- AIM OF THE EXERCISE:
Repeat the stretch of the material from the line containing "Image resolution: width=531" through the end, with no changes.

- DATA SUPPLIED:
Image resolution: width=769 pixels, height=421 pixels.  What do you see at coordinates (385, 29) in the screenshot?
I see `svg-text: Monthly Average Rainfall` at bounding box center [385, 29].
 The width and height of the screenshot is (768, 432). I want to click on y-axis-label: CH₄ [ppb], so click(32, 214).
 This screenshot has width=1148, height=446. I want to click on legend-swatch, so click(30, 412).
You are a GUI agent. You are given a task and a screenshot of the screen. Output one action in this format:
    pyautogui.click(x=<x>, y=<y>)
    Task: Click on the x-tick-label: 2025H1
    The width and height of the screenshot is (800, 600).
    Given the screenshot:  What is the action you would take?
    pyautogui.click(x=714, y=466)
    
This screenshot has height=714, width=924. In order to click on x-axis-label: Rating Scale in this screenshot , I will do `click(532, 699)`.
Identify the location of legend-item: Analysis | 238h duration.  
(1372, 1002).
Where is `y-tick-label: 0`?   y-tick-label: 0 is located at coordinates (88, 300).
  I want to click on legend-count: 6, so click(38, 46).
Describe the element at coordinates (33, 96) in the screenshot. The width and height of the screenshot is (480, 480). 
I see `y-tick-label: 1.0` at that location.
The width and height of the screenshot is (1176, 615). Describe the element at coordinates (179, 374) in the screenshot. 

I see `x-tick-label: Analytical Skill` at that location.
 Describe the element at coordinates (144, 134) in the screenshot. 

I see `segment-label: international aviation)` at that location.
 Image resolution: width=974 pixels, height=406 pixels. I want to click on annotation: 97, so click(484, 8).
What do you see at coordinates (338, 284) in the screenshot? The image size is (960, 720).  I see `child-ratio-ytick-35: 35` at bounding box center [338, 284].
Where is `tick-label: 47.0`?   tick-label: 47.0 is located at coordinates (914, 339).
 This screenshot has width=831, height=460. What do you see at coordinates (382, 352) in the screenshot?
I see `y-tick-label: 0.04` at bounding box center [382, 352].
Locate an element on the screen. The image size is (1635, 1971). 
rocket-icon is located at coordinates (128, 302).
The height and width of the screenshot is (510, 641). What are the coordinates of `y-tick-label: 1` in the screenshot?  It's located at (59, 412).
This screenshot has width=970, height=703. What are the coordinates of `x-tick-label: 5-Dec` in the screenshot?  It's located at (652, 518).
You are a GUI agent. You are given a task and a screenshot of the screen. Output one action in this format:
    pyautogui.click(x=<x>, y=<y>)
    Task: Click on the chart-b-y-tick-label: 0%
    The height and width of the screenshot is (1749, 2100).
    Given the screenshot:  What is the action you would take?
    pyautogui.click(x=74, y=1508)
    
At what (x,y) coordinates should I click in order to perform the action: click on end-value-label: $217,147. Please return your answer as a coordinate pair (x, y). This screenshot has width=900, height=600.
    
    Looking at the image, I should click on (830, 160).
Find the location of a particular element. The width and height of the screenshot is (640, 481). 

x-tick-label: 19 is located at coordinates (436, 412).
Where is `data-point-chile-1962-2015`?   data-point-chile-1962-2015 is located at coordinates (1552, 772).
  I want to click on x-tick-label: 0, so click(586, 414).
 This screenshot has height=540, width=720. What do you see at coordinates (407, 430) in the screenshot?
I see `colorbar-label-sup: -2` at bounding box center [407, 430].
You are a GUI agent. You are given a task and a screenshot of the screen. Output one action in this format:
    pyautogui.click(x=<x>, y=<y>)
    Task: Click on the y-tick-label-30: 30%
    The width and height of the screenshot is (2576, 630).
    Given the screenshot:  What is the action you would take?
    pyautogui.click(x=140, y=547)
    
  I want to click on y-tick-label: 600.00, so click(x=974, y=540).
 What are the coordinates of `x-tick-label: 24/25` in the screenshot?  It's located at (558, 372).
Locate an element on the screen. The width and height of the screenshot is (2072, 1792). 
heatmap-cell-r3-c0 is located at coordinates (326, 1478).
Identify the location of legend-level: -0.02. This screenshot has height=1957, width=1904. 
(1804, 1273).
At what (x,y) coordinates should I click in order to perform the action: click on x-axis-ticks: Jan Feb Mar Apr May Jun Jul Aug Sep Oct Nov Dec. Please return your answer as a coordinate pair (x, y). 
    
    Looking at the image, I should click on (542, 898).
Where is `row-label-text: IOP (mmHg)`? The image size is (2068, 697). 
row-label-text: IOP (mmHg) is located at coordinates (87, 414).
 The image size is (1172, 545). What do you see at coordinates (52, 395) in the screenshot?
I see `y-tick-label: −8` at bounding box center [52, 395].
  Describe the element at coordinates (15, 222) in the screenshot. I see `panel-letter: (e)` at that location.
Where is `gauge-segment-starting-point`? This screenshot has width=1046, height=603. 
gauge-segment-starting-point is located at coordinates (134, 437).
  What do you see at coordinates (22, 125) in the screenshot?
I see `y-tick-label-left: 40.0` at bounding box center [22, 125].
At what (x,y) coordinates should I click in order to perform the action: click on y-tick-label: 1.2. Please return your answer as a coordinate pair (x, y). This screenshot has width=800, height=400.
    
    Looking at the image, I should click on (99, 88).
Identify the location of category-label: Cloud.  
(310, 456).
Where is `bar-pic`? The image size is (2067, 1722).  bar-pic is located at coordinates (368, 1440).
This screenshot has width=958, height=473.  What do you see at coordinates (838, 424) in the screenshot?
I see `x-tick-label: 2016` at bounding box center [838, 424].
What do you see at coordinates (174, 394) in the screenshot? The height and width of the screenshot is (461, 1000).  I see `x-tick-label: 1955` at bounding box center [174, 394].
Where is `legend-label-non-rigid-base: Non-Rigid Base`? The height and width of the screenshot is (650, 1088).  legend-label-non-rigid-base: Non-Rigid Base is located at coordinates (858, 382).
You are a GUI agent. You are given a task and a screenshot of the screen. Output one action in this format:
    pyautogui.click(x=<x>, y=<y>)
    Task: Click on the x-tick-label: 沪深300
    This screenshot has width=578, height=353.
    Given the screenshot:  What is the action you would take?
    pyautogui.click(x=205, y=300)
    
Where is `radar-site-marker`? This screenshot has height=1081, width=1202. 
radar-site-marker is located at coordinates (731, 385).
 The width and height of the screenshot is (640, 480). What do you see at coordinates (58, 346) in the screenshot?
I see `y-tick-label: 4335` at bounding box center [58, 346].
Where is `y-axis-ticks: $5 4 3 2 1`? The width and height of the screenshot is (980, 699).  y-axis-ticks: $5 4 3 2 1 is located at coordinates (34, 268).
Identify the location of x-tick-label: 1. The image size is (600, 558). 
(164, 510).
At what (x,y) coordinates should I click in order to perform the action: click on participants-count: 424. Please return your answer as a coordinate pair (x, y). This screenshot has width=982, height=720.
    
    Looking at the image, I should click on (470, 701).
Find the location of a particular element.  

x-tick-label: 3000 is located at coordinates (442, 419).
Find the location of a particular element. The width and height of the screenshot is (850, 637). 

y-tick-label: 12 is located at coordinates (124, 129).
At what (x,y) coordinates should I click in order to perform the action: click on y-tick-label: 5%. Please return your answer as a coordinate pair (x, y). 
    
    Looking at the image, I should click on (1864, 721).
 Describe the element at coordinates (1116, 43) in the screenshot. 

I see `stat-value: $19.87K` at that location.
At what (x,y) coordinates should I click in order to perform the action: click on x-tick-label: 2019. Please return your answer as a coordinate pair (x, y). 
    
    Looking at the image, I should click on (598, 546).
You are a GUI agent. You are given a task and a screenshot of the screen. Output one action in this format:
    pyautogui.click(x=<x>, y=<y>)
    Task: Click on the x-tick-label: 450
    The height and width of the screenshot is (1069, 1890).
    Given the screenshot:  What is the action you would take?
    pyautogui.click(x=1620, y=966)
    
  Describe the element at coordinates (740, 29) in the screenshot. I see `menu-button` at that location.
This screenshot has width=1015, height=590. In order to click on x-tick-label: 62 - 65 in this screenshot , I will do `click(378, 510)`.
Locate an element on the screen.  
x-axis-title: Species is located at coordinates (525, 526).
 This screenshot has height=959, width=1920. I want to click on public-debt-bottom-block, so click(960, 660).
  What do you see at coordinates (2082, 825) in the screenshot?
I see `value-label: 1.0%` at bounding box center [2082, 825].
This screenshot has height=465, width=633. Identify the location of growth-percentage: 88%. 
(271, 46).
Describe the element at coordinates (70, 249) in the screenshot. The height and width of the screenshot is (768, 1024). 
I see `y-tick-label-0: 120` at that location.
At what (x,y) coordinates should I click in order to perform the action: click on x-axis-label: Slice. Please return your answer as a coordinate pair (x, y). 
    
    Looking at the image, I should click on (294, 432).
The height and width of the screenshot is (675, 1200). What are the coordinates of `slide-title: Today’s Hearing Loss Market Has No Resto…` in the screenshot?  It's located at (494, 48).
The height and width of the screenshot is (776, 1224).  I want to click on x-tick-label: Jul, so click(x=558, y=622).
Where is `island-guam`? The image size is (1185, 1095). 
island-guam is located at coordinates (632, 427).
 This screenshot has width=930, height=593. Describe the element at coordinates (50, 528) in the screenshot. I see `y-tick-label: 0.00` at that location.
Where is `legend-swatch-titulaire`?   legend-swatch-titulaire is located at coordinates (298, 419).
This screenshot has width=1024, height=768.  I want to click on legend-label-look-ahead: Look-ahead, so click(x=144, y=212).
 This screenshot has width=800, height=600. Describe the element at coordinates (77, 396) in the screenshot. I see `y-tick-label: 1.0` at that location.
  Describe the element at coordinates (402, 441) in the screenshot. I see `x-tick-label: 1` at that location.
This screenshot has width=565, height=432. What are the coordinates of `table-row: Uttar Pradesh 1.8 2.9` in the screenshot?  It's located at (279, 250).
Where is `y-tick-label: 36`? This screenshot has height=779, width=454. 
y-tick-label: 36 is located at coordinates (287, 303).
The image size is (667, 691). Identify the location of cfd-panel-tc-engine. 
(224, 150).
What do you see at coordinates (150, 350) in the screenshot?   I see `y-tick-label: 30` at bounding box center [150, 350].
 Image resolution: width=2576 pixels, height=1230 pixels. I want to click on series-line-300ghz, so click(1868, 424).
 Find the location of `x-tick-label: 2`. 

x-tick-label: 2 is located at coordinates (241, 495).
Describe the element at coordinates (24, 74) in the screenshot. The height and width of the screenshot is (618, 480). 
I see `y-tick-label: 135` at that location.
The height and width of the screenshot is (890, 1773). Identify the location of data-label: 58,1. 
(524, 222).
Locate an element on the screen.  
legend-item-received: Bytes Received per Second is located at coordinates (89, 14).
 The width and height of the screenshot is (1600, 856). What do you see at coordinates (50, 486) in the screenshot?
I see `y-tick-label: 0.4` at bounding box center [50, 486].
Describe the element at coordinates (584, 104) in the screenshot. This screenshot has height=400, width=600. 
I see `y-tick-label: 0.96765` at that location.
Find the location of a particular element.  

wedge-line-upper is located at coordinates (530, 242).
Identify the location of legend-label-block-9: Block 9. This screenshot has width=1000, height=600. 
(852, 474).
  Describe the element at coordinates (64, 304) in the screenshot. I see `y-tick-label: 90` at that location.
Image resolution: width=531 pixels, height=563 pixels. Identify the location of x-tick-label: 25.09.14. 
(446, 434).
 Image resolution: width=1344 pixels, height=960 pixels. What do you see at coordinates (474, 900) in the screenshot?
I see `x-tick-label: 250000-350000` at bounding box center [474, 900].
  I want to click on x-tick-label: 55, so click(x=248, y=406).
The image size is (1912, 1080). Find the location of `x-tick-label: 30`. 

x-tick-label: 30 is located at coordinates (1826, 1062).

- RESPONSE FOR THIS EXERCISE:
Image resolution: width=531 pixels, height=563 pixels. Identify the location of x-tick-label: 25.09.14. 
(446, 434).
 Image resolution: width=1344 pixels, height=960 pixels. What do you see at coordinates (474, 900) in the screenshot?
I see `x-tick-label: 250000-350000` at bounding box center [474, 900].
  I want to click on x-tick-label: 55, so click(x=248, y=406).
The image size is (1912, 1080). Find the location of `x-tick-label: 30`. 

x-tick-label: 30 is located at coordinates (1826, 1062).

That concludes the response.